#### What this task involves:
Only one span of the listing below is wanted: the lines from the one with "You are a computer-use" through the one with "Instruction: Open the Zahlungsabgleich tab", reproduced exactly, both ends kept.

------------

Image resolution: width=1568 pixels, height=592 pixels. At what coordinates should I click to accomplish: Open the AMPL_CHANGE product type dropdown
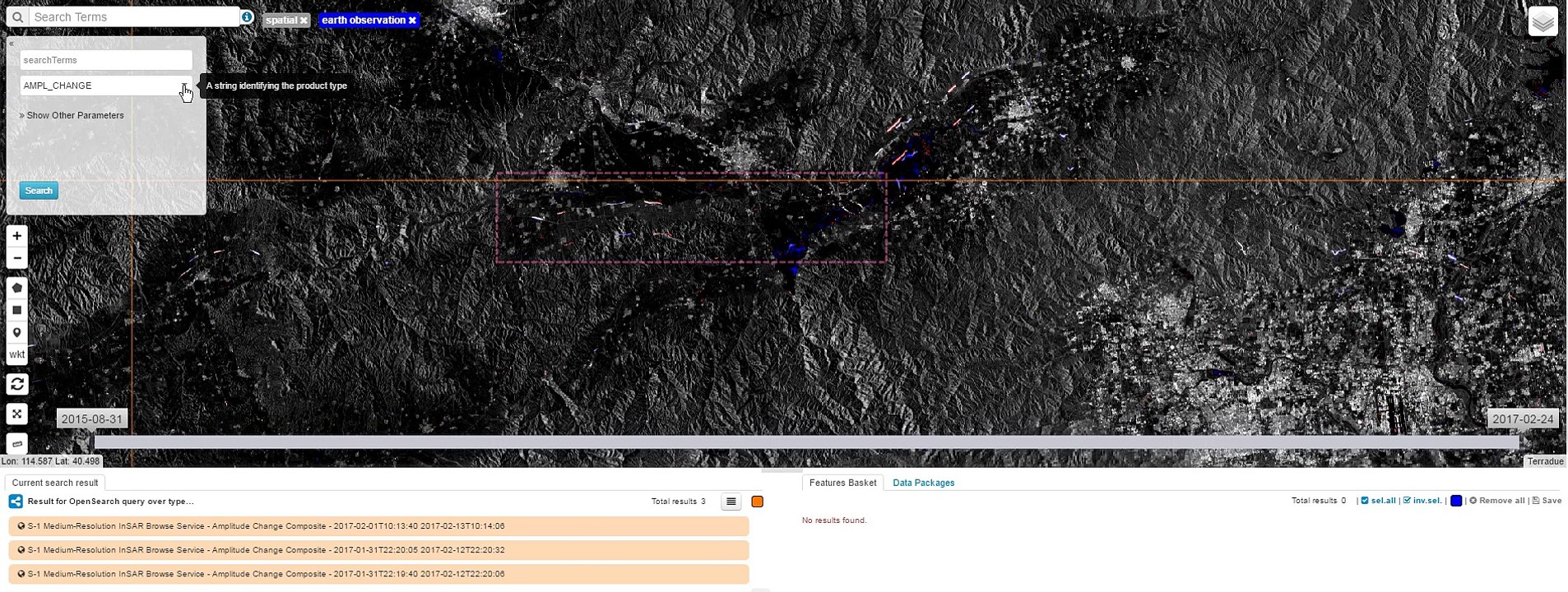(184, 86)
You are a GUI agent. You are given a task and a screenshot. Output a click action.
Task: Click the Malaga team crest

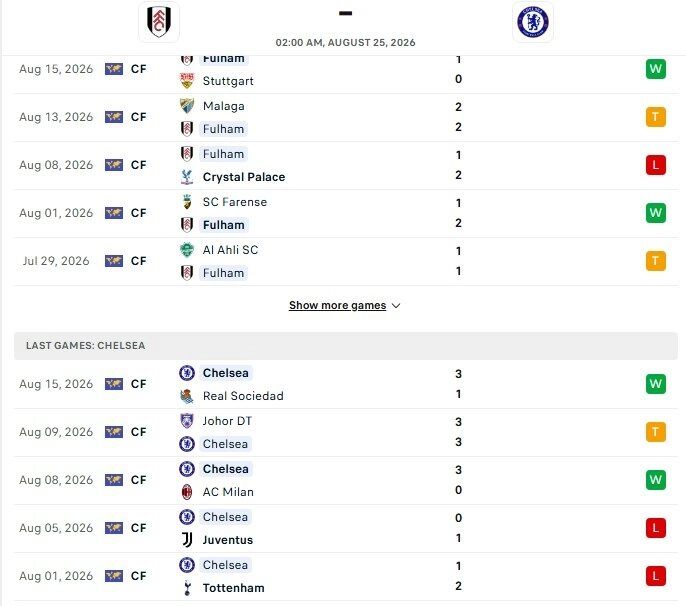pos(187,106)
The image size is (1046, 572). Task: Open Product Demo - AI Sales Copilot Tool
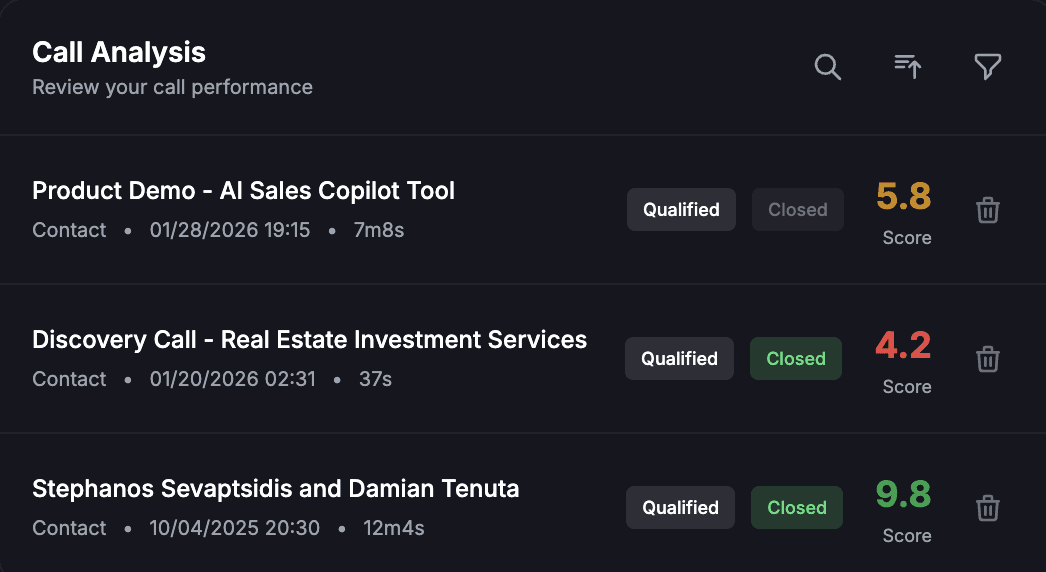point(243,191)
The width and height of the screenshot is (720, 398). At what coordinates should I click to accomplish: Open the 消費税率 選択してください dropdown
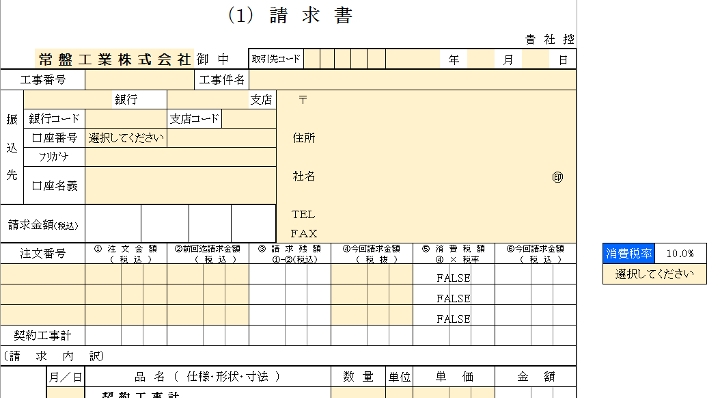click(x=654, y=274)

------------

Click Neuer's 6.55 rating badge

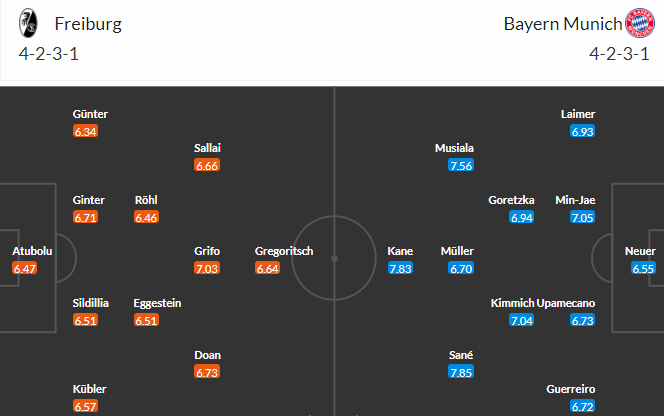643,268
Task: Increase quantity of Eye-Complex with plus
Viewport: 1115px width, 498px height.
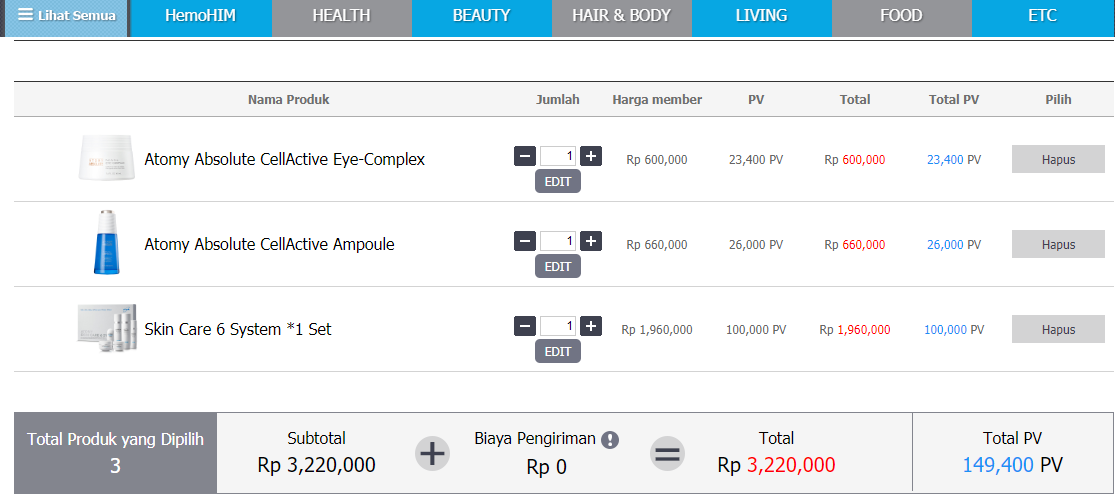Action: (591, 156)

------------

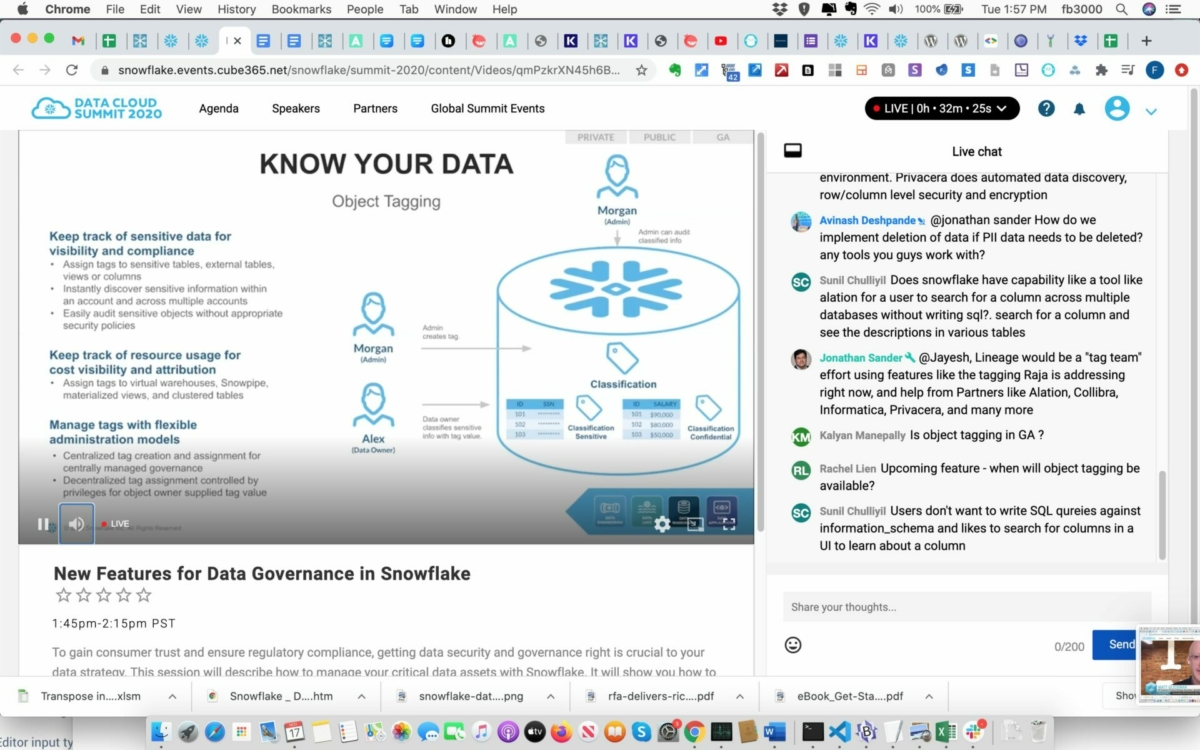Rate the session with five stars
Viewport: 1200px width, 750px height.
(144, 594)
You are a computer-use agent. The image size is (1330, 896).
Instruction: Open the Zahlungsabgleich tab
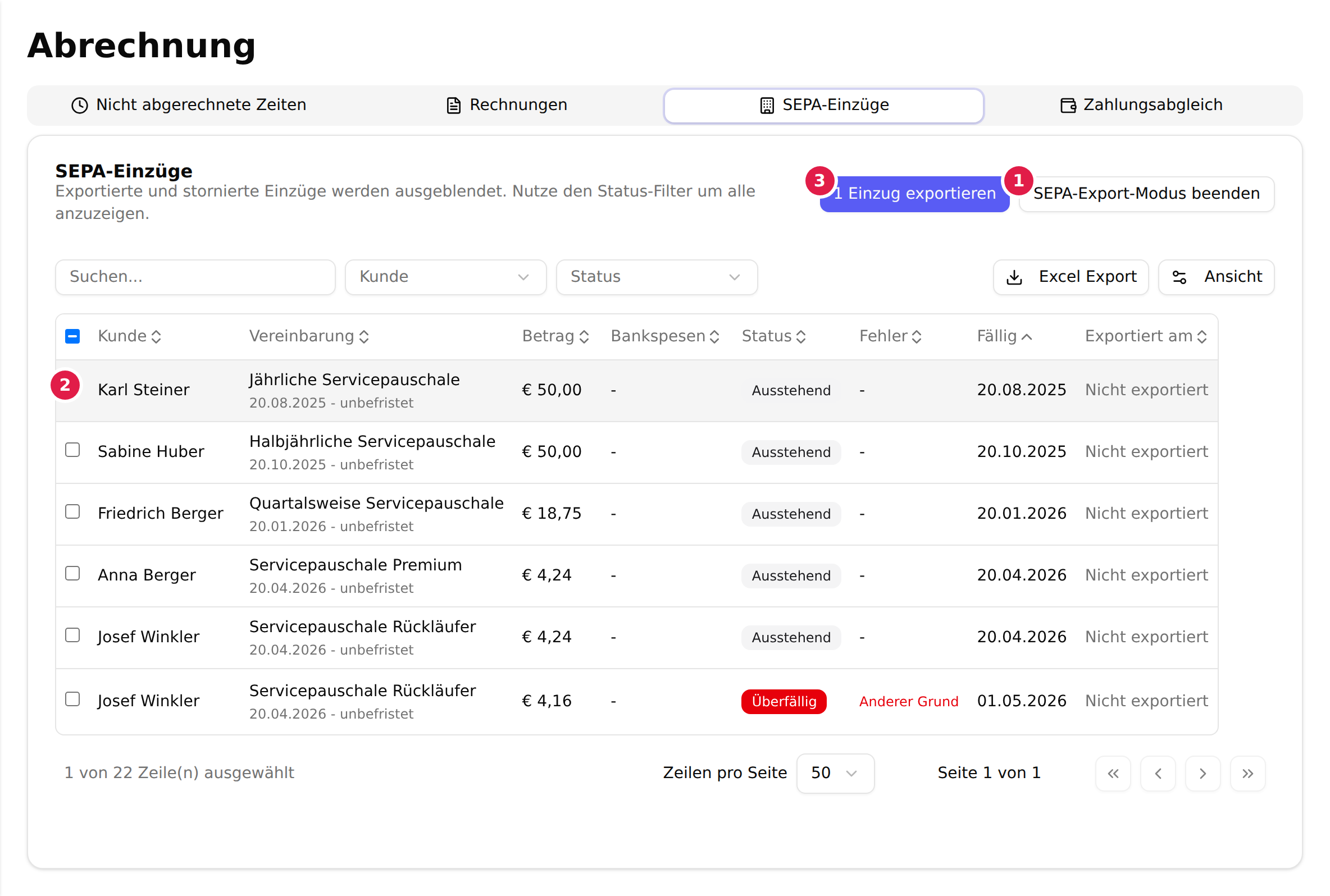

------------

#### Task solution:
You are a computer-use agent. The image size is (1330, 896).
Instruction: Open the Zahlungsabgleich tab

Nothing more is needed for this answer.